29/07/2025
Il 29 luglio 1900 Gaetano Bresci uccise Umberto I di Savoia. “Ho ucciso un principio” dichiarò Bresci. Il gesto di Bresci dimostrava che il potere non era eterno, intoccabile. I suoi nemici, tra cui i gesuiti, lo capirono bene e scrissero preoccupati:
“Non fu adunque odio personale quello che armò di pugnale il Passanante a Napoli nel 1879, né l’Acciarito a Roma nel 1897, né a Monza Gaetano Bresci il 29 luglio 1900. Lo dichiarò cinicamente questo sciagurato, appena fu preso (…). Il regicidio di Monza non è un delitto privato soltanto, perpetrato contro la vita di Umberto di Savoia, è un delitto pubblico, esecrando, contro il Capo dello Stato, contro l’incolumità della nazione, contro l’intera società.
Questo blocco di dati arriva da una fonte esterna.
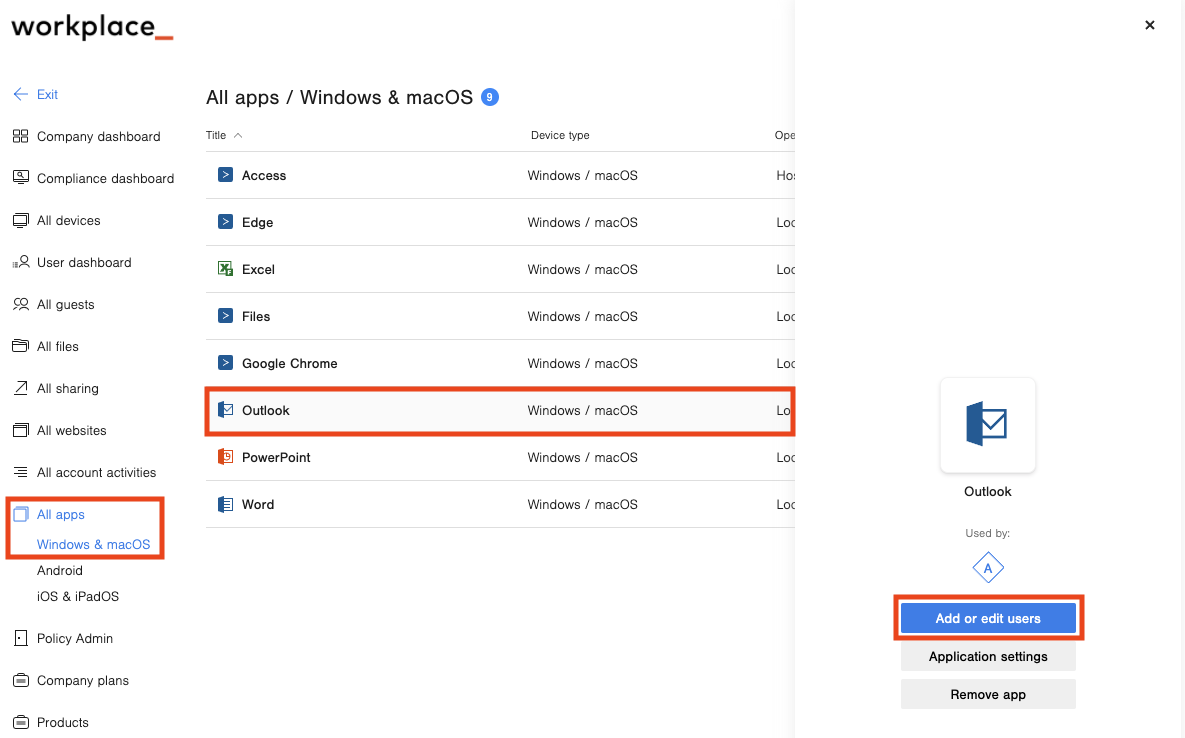The height and width of the screenshot is (738, 1185).
Task: Select the Google Chrome row
Action: pos(500,363)
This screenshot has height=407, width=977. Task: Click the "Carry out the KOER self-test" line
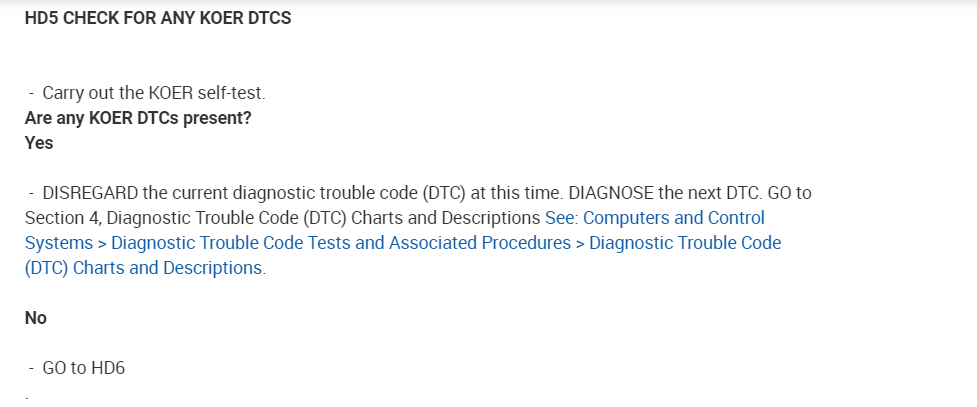[x=154, y=93]
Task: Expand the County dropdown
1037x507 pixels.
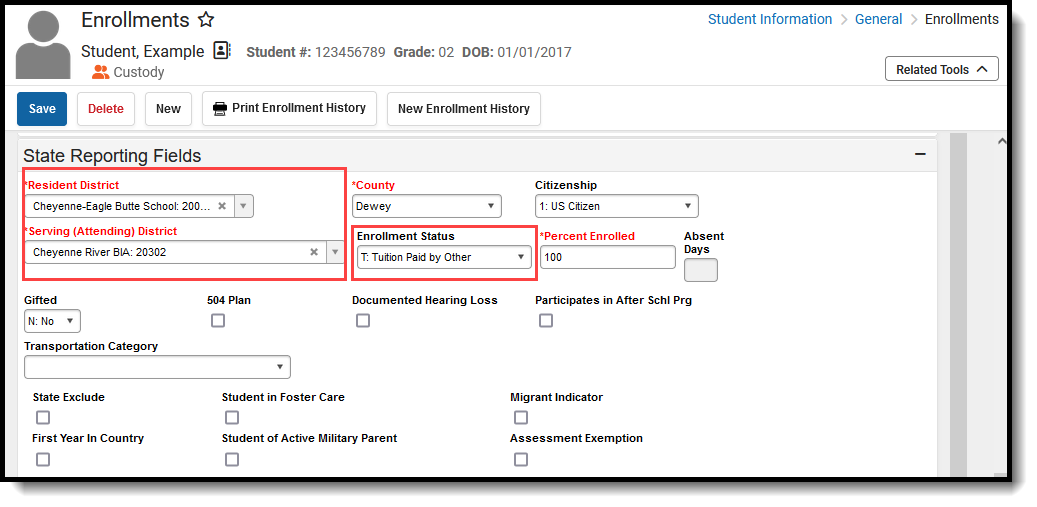Action: pyautogui.click(x=427, y=206)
Ma v’ha di più: il regicidio è altresì un sacrilegio (…) Le ragioni della religione e dell’impero sono sì strettamente congiunte che quanto vien quella a scadere, tanto si scema dell’ossequio de’ sudditi e della maestà della legge” (“Civiltà Cattolica”, XI (1900), f. 1204, pp. 385-390)
Con le budella dell’ultimo prete impiccheremo l’ultimo re!